Live Review
Power and Prowess
The audience breaks off mid-murmur and eager gazes fix upon the stage where, without so much as a hello, a diminutive figure is suddenly standing. The studio cuts the lights on the crowd, prompting Cat Power’s first words, drily remarking that she would “prefer to see ‘em”, and the crowd titters bashfully. We wholly adore the singer before she’s even crooned a syllable. During the course of the show, the more daring members of the audience are heard loudly proclaiming as much, and are quite often surprised to receive a warm and casual “thank-you” for their effort. The lights, however, remain off, and the first few songs – characteristic of her soulful fusion of country and folk rock – roll across the crowd under darkness, including one of her better known tracks, Good Woman.
Cat Power, known offstage as Charlyn Marshall, surprises those who encounter her with her fresh sincerity. She is a particularly unaffected presence on the stage: her quiet and irregular comments to the crowd are usually incidental afterthoughts, sometimes ceasing halfway through a sentence, as though she is distracted by some fond memory. Hers is an astonishing voice, evocative of honey and cigarettes; listening to her against the accompanying musicians, I am wholly convinced that she could have come to the stage without them and her voice alone would have sealed the deal.

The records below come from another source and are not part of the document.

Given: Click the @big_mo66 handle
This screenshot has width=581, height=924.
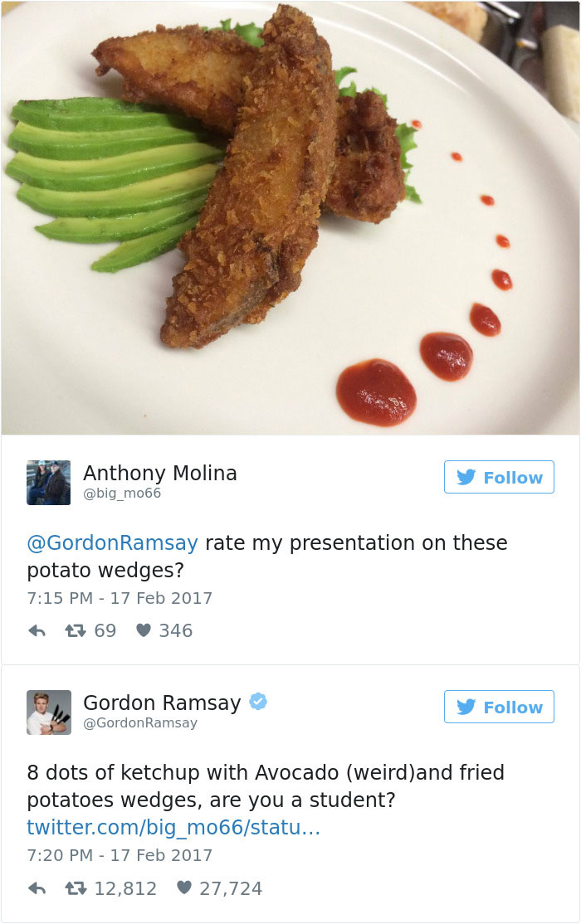Looking at the screenshot, I should click(x=122, y=494).
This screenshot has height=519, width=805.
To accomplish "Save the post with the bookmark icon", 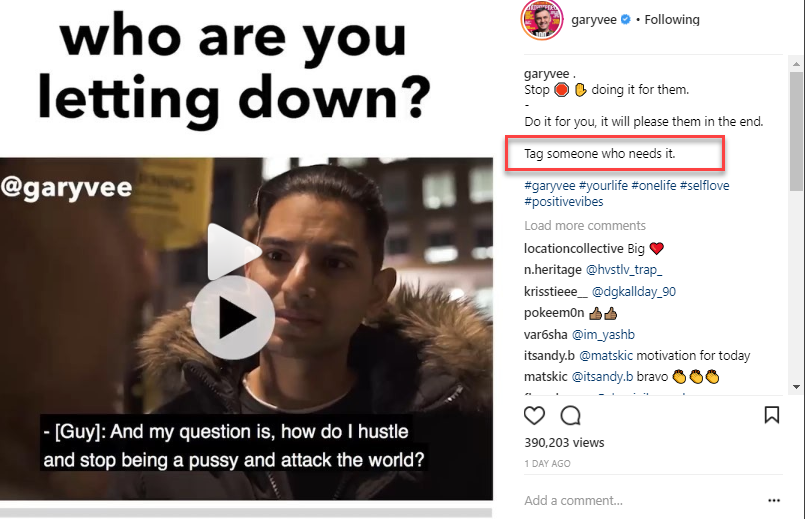I will (x=772, y=415).
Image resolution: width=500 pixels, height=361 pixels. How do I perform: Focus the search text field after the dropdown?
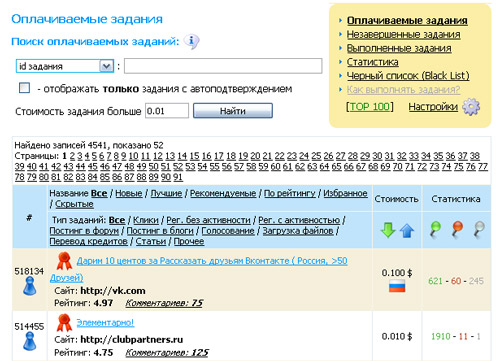223,66
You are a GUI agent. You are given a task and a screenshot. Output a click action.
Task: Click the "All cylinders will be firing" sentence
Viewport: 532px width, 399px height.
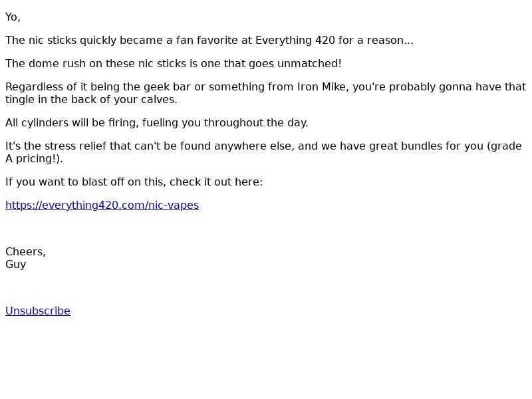[x=157, y=122]
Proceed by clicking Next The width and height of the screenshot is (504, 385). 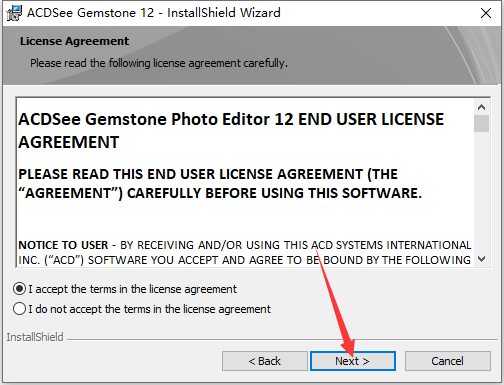(353, 361)
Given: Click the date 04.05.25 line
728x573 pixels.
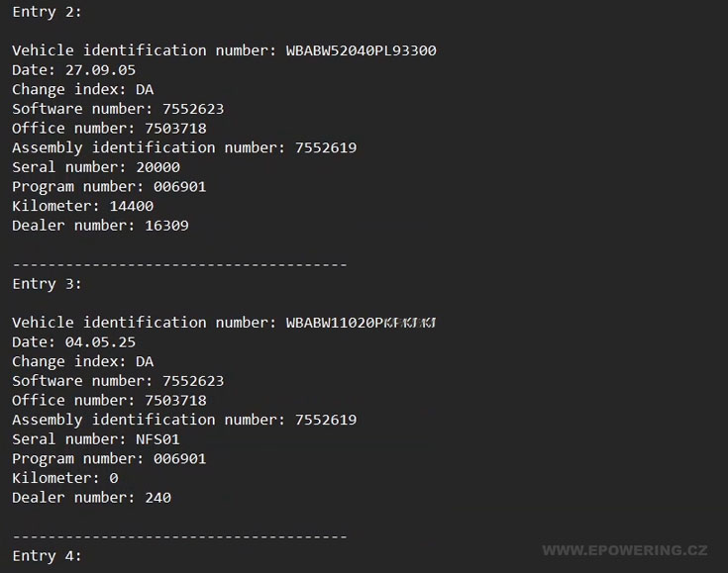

Marshall sits on 9 full albums, beginning in 1995 with Myra Lee and ending most recently with Jukebox, a set of covers of various country, folk and soul greats, in 2008. During the show she moves with ease between numbers from throughout her career. In accordance with Marshall’s attitudes to song writing, none of the pieces are verbatim executions of her records – on the contrary, each rendition forges itself almost entirely anew. Particularly pleasing to my mind is her soaring The Greatest, played very slow and ethereal.